Longe de se abalar, Malhadinho garante que encarou as declarações com maturidade e usou o episódio como motivação para evoluir.

"Eu fiquei muito tranquilo, graças a Deus. Ajuste a gente faz na academia. Voltei para a academia e estou fazendo esse tipo de treinamento para chegar mais forte na próxima luta. A gente está ali para receber críticas e elogios. Como eu já fui elogiado várias vezes, não é uma crítica que vai me abalar. Então eu estou muito feliz, isso não chega a me abalar”, afirmou o peso-pesado, deixando claro que não vê as palavras do dirigente como ataque pessoal, mas como parte do jogo.

Segundo o brasileiro, a derrota para Volkov serviu como ponto de reflexão. Ele reconhece que precisava ajustar detalhes, especialmente na agressividade e na forma de conduzir a luta no chão.

“A gente sempre procura melhorar, ajustar algumas coisas que não deram certo e estar mais preparado. Eu vejo essa crítica como incentivo, como combustível para treinar mais forte e fazer os ajustes que não foram feitos na última luta”, completou.

A oportunidade contra Kuniev surgiu de forma inesperada, com pouco tempo de preparação, mas Malhadinho não hesitou em aceitar. “Foi uma oportunidade que apareceu e a gente aceitou. Isso dá crédito na casa. Com poucos dias para a luta, ofereceram para a minha empresária e a gente topou. Teve três semanas para a gente se preparar. Como ninguém queria aceitar, eu aceitei. Sempre fui assim. Vou lá fazer um show para o UFC”, explicou.

Para ele, estar ativo e disponível é uma maneira de fortalecer sua imagem dentro da organização e se manter relevante na categoria.

De olho no futuro, o brasileiro também revelou ambição em participar de grandes eventos da companhia, inclusive em um possível card histórico na Casa Branca. “Tendo essa vitória, eu vou pedir a oportunidade de lutar na Casa Branca.
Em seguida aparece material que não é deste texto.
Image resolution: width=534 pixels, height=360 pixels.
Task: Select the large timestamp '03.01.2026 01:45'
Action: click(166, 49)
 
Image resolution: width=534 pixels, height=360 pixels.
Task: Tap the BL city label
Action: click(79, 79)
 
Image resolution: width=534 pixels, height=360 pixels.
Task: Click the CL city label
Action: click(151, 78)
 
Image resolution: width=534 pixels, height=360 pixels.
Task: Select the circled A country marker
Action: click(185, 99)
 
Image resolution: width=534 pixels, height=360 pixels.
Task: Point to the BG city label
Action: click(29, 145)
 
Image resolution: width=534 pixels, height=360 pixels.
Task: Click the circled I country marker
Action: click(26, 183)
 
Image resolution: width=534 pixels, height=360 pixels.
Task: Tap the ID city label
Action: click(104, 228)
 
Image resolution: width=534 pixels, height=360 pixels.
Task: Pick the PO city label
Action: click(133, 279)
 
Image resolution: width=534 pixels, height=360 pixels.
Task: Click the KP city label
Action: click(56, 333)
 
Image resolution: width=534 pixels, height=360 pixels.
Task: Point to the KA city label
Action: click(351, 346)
Mostrando esse trabalho, eu vou ter coragem de pedir essa chance”, disse, projetando passos maiores caso retome o caminho das vitórias.

Fã declarado de José Aldo, Malhadinho também cita referências internacionais que moldam seu estilo. “Sou muito fã do José Aldo. Também sou fã do Khabib e do Chimaev. É a trilha que eu faço nas minhas lutas. O Khabib fazia isso e o Chimaev faz hoje na categoria dele”, comentou, evidenciando a inspiração em lutadores dominantes no grappling.
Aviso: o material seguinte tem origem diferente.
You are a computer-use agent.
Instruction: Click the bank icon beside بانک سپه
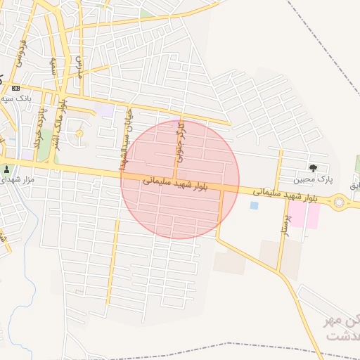point(15,89)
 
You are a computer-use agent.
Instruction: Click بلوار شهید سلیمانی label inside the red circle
point(176,184)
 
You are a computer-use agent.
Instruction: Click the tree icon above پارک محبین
point(313,168)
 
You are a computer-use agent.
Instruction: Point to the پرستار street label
point(285,229)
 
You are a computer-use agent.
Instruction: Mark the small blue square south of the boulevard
point(254,205)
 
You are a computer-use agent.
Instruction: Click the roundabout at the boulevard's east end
point(340,202)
Apesar da confiança, ele reconhece que a derrota o afastou momentaneamente da corrida pelo cinturão. “Estou um pouco distante, tem muitos caras na minha frente. Fiquei um pouco distante, sim. Mas estou com a mão de Deus para ver o que vai acontecer”, concluiu. Neste sábado, no Apex, Jailton Malhadinho sobe ao octógono com a missão de transformar críticas em resposta prática, recolocar seu nome entre os principais pesos-pesados e mostrar que a derrota para Volkov ficou no passado.